_Problem requirements:_ Write out every line from the listing below where the string "menu" is found.

_Material for this exercise:_
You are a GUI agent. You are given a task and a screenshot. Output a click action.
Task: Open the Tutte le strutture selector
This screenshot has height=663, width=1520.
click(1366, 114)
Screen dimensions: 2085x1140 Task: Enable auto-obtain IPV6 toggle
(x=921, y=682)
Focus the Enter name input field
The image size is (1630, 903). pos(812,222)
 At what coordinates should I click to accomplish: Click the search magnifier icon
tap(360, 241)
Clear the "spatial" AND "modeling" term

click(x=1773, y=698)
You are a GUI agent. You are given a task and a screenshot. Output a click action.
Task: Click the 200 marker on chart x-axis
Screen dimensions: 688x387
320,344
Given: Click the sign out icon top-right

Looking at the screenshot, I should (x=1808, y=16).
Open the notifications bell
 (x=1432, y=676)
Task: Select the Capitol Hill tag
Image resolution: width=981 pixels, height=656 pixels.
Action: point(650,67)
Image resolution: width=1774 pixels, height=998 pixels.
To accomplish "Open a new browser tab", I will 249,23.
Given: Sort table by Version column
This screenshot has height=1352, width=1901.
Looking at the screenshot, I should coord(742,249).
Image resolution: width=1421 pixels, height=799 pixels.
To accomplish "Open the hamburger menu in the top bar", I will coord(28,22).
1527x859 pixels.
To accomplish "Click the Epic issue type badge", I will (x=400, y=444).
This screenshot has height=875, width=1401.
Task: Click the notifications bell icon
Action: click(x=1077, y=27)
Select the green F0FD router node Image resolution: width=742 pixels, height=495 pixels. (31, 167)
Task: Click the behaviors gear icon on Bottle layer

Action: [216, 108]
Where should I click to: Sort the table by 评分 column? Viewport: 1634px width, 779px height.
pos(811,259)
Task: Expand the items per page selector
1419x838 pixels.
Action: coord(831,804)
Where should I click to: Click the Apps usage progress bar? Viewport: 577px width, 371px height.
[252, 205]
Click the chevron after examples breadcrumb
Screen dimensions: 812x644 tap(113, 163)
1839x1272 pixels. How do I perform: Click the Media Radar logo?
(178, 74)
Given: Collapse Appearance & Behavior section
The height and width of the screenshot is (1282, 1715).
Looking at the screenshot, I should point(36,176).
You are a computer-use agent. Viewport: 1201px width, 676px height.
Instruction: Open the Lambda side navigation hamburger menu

_The completed task:_
To accomplish "Open the hamburger menu in the top bar", I will coord(28,22).
Instruction: Open the Lambda side navigation hamburger menu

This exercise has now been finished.